Life After Trafficking; Transnational Perspectives

Research Project coordinated by:

- Dr. Elodie Apard, Chargée de Recherche, Institut de Recherche pour le Développement (IRD), Unité de Recherches Migrations et Société (URMIS)

- Dr. Precious Diagboya, Senior Research Fellow, Institut Français de Recherche du Nigéria (IFRA-Nigeria)

Illustration Life after Trafficking 1 page 0001

Original drawing : Ewena Robin


Project Description

This project is a continuation of an IFRA research project on the Protection of migrants and Asylum seekers especially Children and women coming from Nigeria and victims of trafficKING (PACKING).

For some years now, human trafficking for sexual exploitation from Nigeria to Europe is grabbing the attention of public institutions and arousing growing media interest. This phenomenon, partly due to its “emotional power” (Jakšić 2013), also triggered abundant scientific production. But even if largely covered by scholars, NGOs and government authorities, such topic remains tricky to analyze, notably because of the potential political exploitation of social and moral issues related to sex trafficking.

The research project “Life after trafficking; transnational perspectives” has been, thus, based on critical distancing and new approaches, in order to develop original forms of data collection, through multi-situated ethnographic fieldwork.

So far, most studies on sex trafficking have adopted one-sided approaches, either from a Nigerian or a European perspective. In Nigeria, analyses often conflate sex trafficking and “irregular” migration, while in Europe, the focus has long been on the legal framework of anti-trafficking policies and the status of victims (Jakšić & Ragaru, 2021, de Montvalon, 2018). Individual trajectories and family histories have been more seldom explored[1]. In addition to family histories, the present project intends to focus on personal experiences at a micro level, but within a transnational continuum that encompasses spaces of departure, transit and arrival.

This collective and multidisciplinary research project follows the previous work on trafficking for sexual exploitation from Nigeria to Europe undertaken by IFRA-Nigeria from 2015 to 2020[2].

The two coordinators of the project are:

  • Dr. Precious Diagboya, philosopher by training, has studied the epistemology of slavery before specializing in human trafficking for sexual exploitation. As a native of Edo State, she has excellent knowledge of Benin Culture and History, but also of the social landscape of the region.

• [EXTRACTED ENTRIES]
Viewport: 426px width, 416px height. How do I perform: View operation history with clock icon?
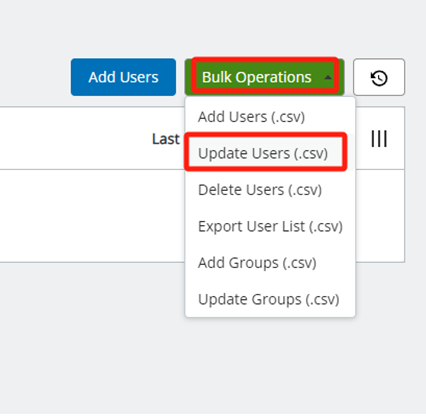point(379,77)
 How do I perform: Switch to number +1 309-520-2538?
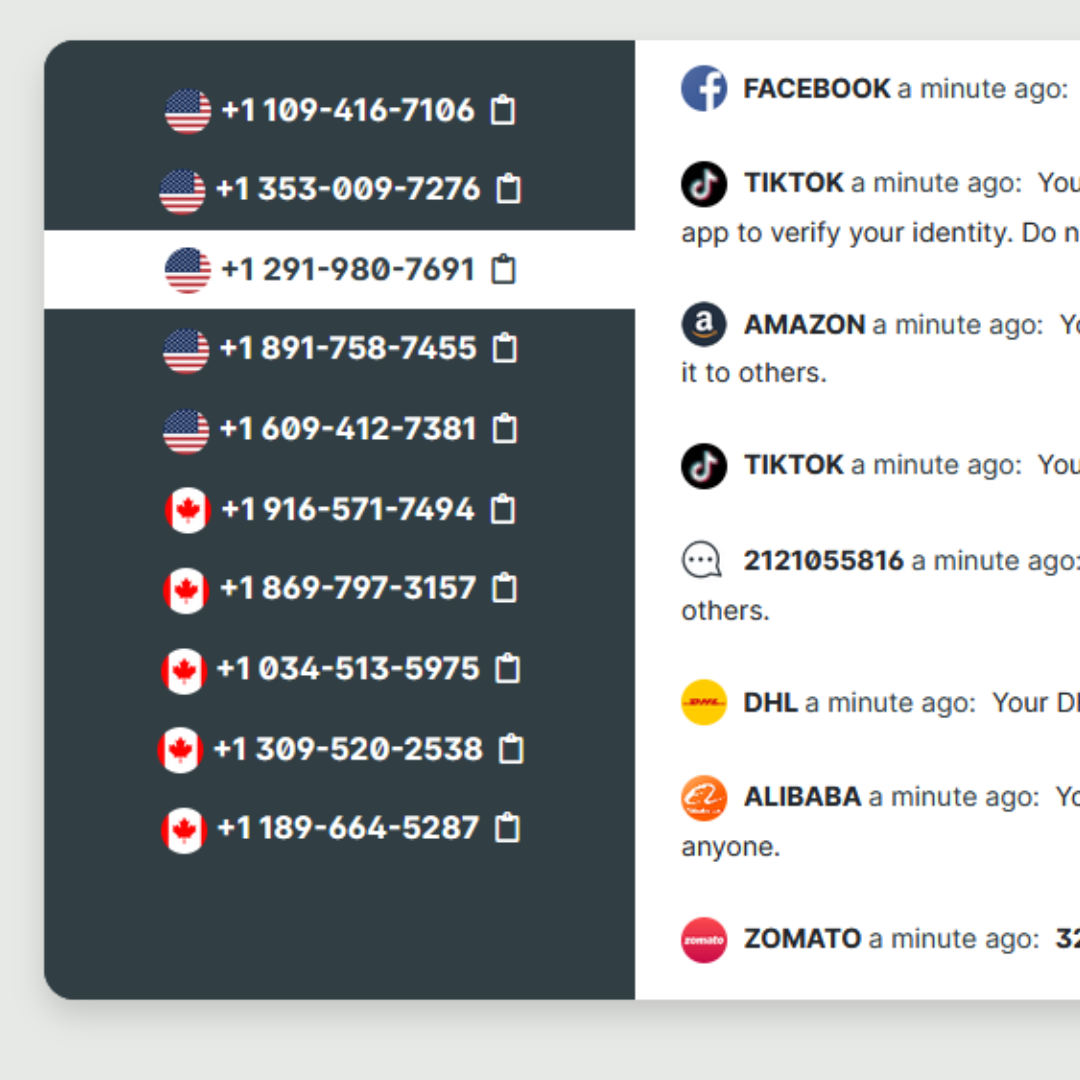[340, 749]
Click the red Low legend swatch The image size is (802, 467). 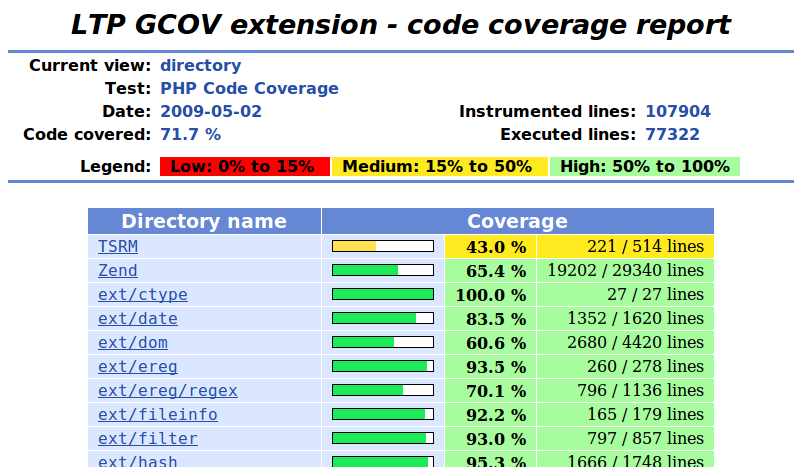pyautogui.click(x=244, y=167)
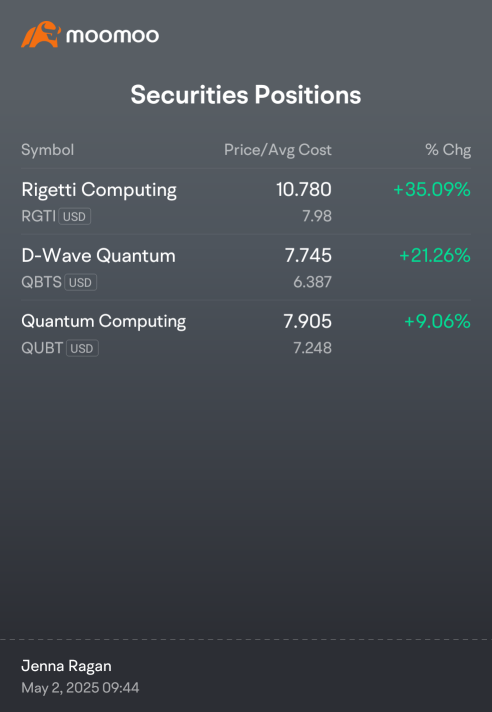Open the Quantum Computing position
The height and width of the screenshot is (712, 492).
coord(246,333)
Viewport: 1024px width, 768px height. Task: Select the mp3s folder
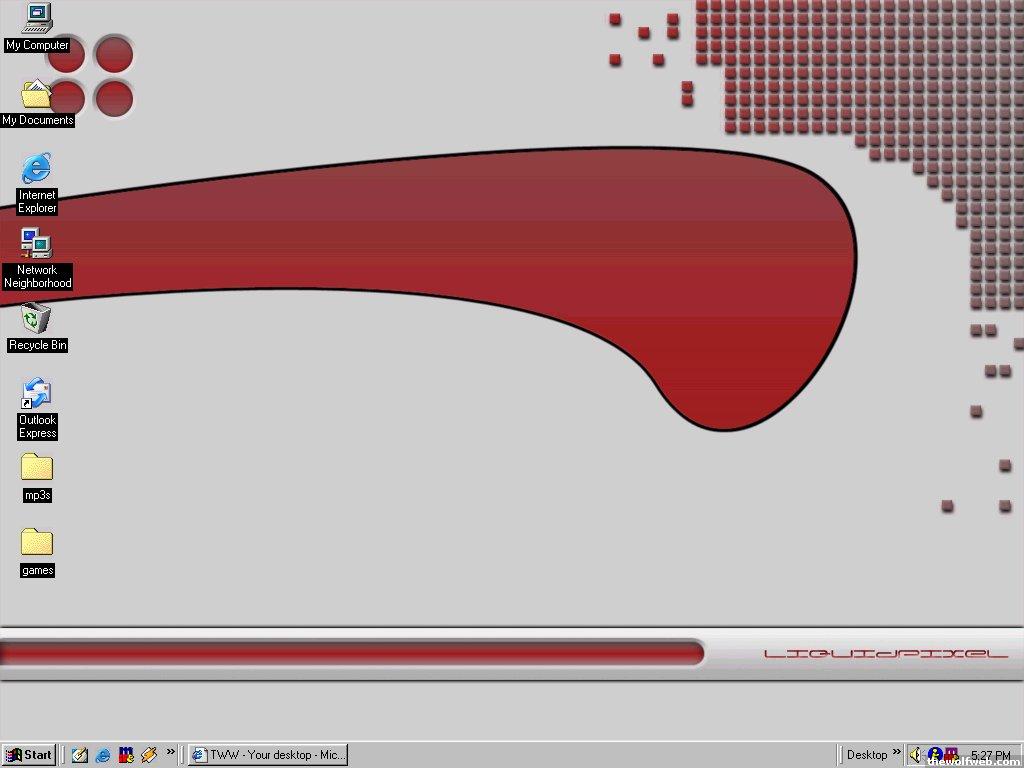tap(37, 468)
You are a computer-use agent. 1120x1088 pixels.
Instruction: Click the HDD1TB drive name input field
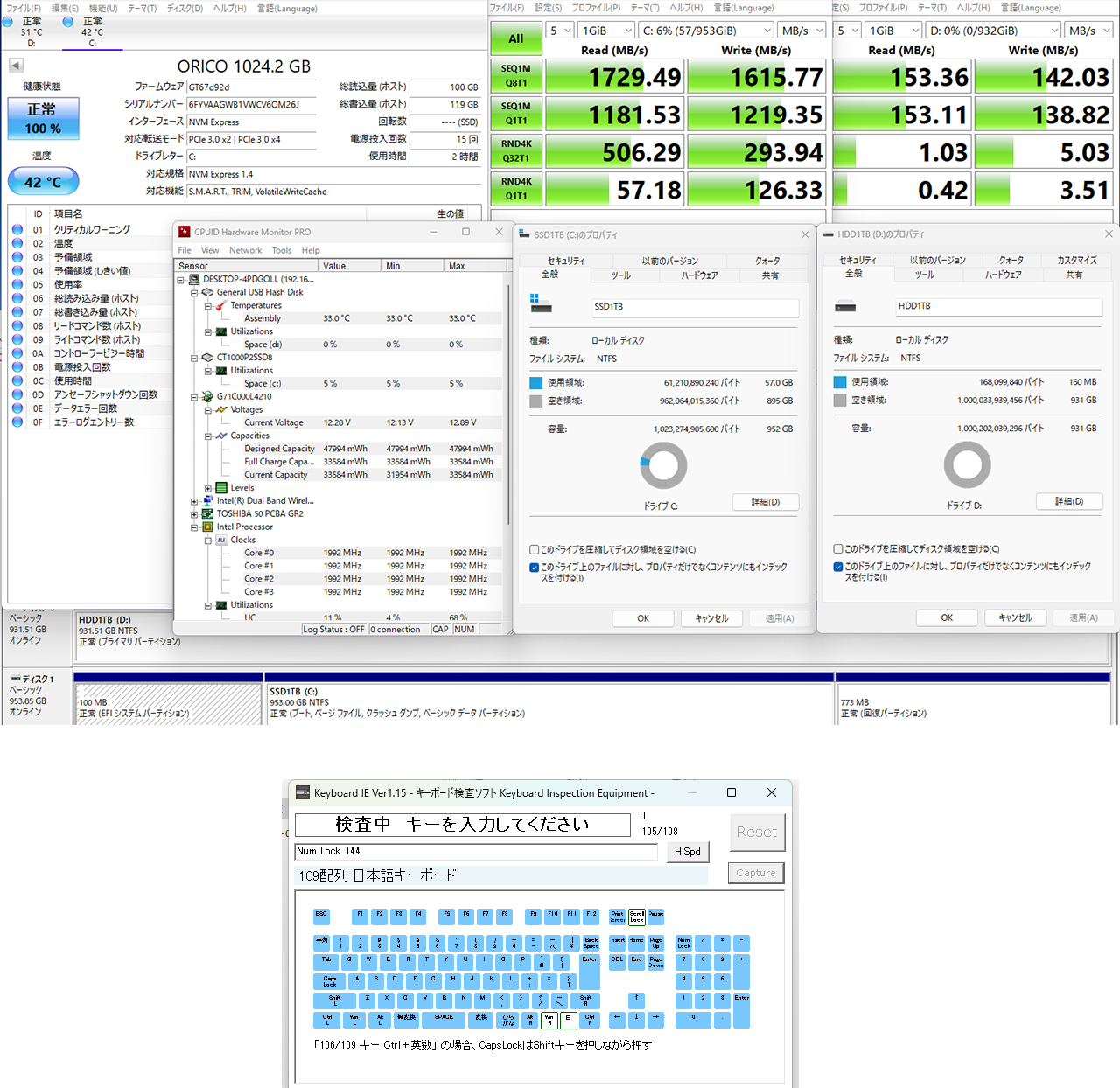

• [WHAT YOU NEED TO DO]
- a) Duplicate the passage from the trafficking research project description, starting at "The two coordinators" and ending at "of the region.".
- b) Please shorten the paragraph of the trafficking research project description that begins "So far, most studies on sex trafficking", keeping its main facts.

• [ANSWER LIST]
- a)
The two coordinators of the project are:

  • Dr. Precious Diagboya, philosopher by training, has studied the epistemology of slavery before specializing in human trafficking for sexual exploitation. As a native of Edo State, she has excellent knowledge of Benin Culture and History, but also of the social landscape of the region.

- b) Most sex trafficking studies have taken a one-sided Nigerian or European view. Nigerian analyses often conflate sex trafficking with "irregular" migration, while European work has long focused on the legal framework of anti-trafficking policies and victims' status. Individual trajectories and family histories have seldom been explored. This project will examine family histories and personal experiences at a micro level, within a transnational continuum spanning departure, transit and arrival.